With grace and empathy

Of course, students at all levels are feeling the strain of this pandemic. Dana Griffin, an associate professor in the School of Education, has seen firsthand the stress that students are feeling right now.

Students from primary school to higher education are feeling the strain of remote and hybrid learning, trapped for hours in front of their computer screen and robbed of any real social interaction with peers — not to mention the additional struggles felt by students with limited access to resources. The inequities within the education system have driven much of Griffin’s research, and the pandemic has only exacerbated them.

Griffin’s advice for educating during a pandemic? Awareness, grace and empathy. Not every student has access to the same resources and learning conditions, something she says educators at all levels need to be aware of as public schools and universities begin their return to in-person instruction. Assessing where there are gaps in an individual student’s learning and then providing them with the resources they need to continue learning will be crucial moving forward.

“There are systemic biases and stereotypes in schools that continue to oppress certain populations and cause schools to struggle to meet the needs of students of color and low-income populations,” Griffin says. “These kids are going to have needs, just as all kids are going to have needs, but what we tend to do is penalize certain groups over others.

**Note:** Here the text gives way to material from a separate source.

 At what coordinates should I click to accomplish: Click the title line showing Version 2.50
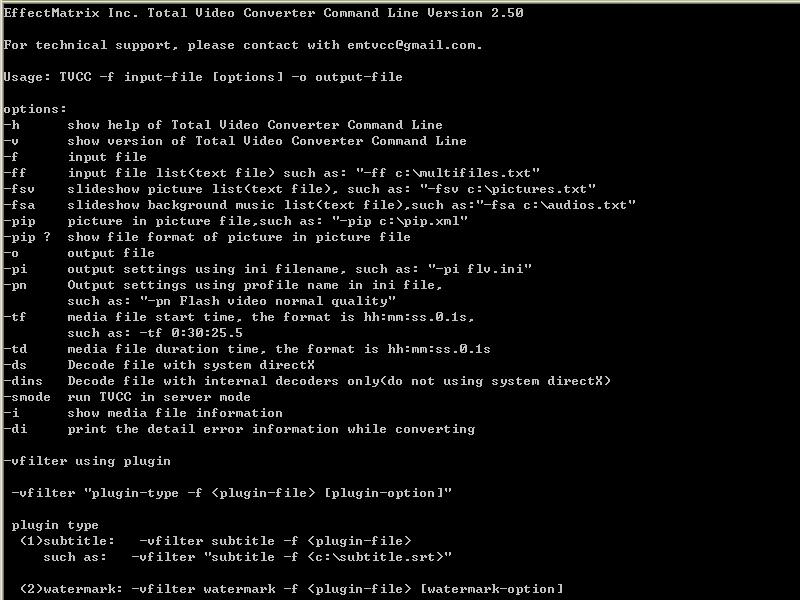pyautogui.click(x=262, y=13)
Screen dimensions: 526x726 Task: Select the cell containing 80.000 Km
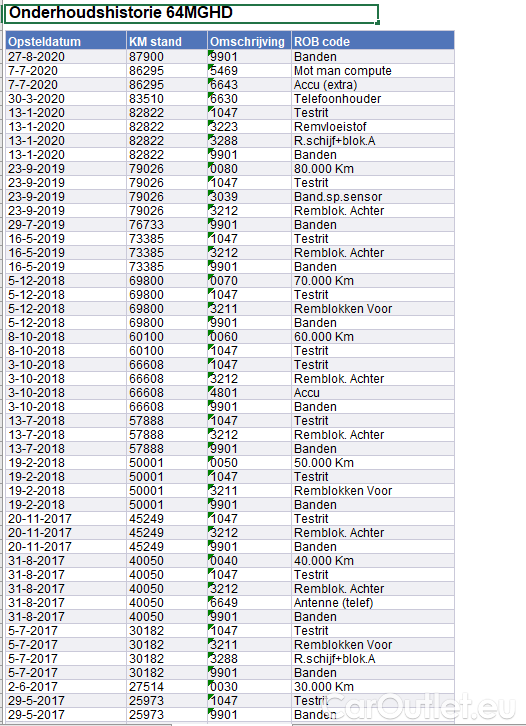point(373,169)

That we can’t do.”

Students who “fall behind” academically and are identified as having have more behavioral issues often come from low-income, underrepresented communities. Considering the mental health issues and trauma students are potentially dealing with, a return to schools may result in students acting out behaviorally as a means of coping.

“We need to change our mindsets on how we view students, how we view behavior and how we view academic growth when we come out of this pandemic — and even now,” she says.

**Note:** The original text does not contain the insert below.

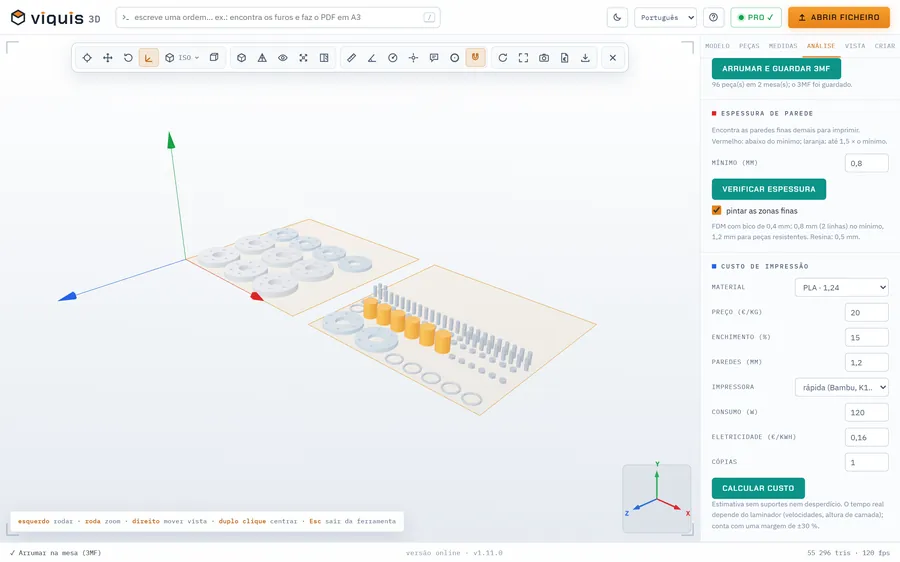The width and height of the screenshot is (900, 562).
Task: Activate the pan move tool
Action: [x=107, y=58]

Griffin believes schools need to reconsider how they deal with students who act out, providing mental health resources and support rather than punishments like suspension.

As a professor last semester, Griffin also has key insight into the struggles of college students right now. College is a time when not just academics but socializing and developing independence are integral. For many students living at home or isolated to their dorms and apartments, there’s a feeling of loss on top of other fears and stressors that come with the pandemic. These feelings are likely causing more conflict between parents and students and are seriously impacting student mental health.

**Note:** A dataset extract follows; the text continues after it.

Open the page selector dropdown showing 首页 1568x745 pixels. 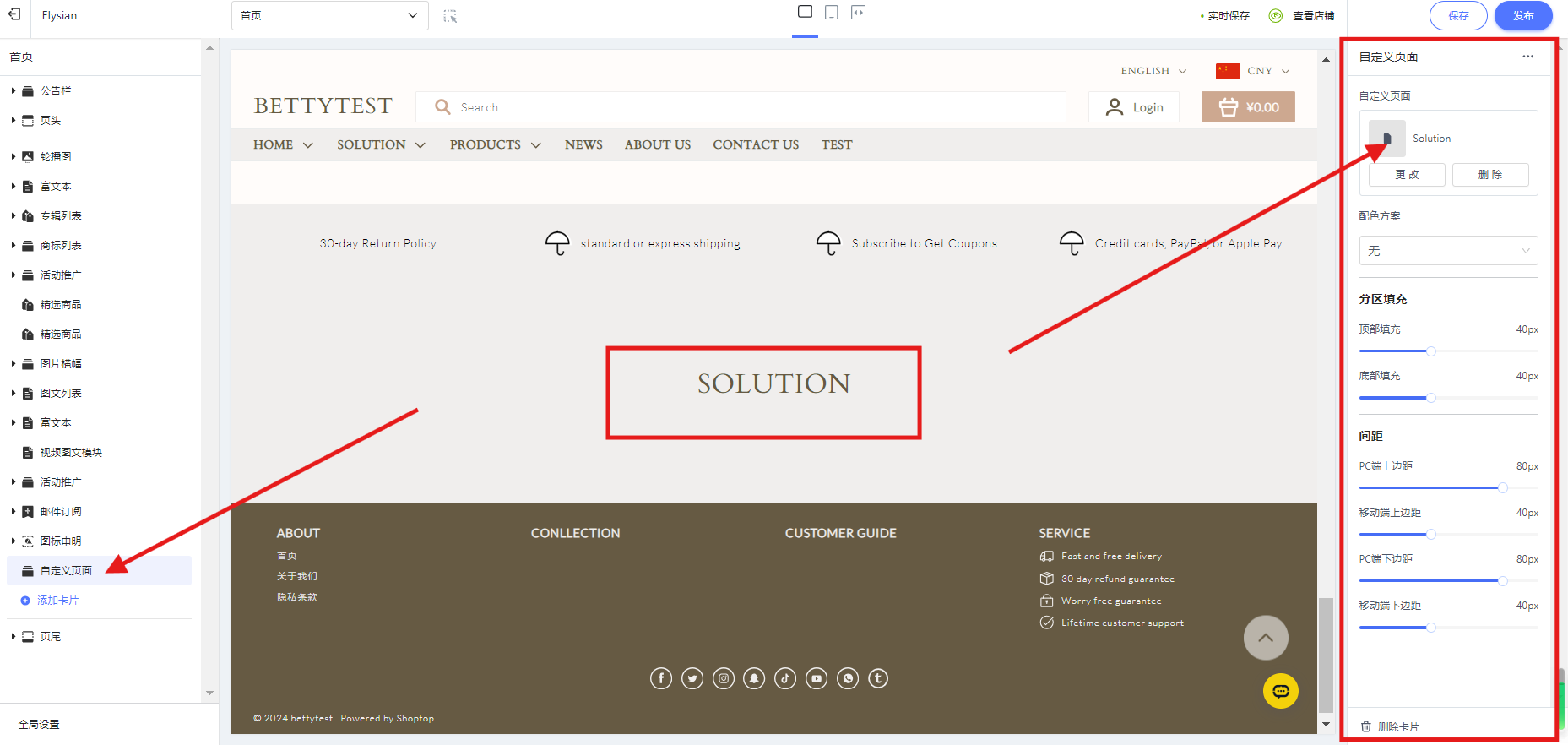coord(329,15)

In fact, a recent study led by Carolina economist Jane Fruehwirth found that first-year college students are reporting symptoms of depression and anxiety significantly more than they were before the pandemic. More specifically, moderate to severe anxiety within this demographic increased by 40% and moderate to severe depression by 48%. Black students, in particular, experienced an 89% increase in depression symptoms.

Griffin quickly realized that showing increased empathy for her students would be crucial. She began her lectures with student check-ins, made assignments more flexible and adjusted her availability outside of classes to better fit student needs.

“One of the things that I want for my students if they can’t thrive right now is to survive,” she says. “So how can we help them focus on just surviving and getting through and building resiliency?”

Griffin also believes that showing others and yourself some grace in these unprecedented times is necessary. The resiliency and accomplishments of students, teachers and parents — despite all these stressors — impress and inspire Dowdy, Domina, Powers and Griffin alike.

“I think we’re starting to see more resilience across our society than a lot of people might have expected,” Domina says. “Families didn’t have a choice, and they found a way to make it happen. We have to give ourselves credit.”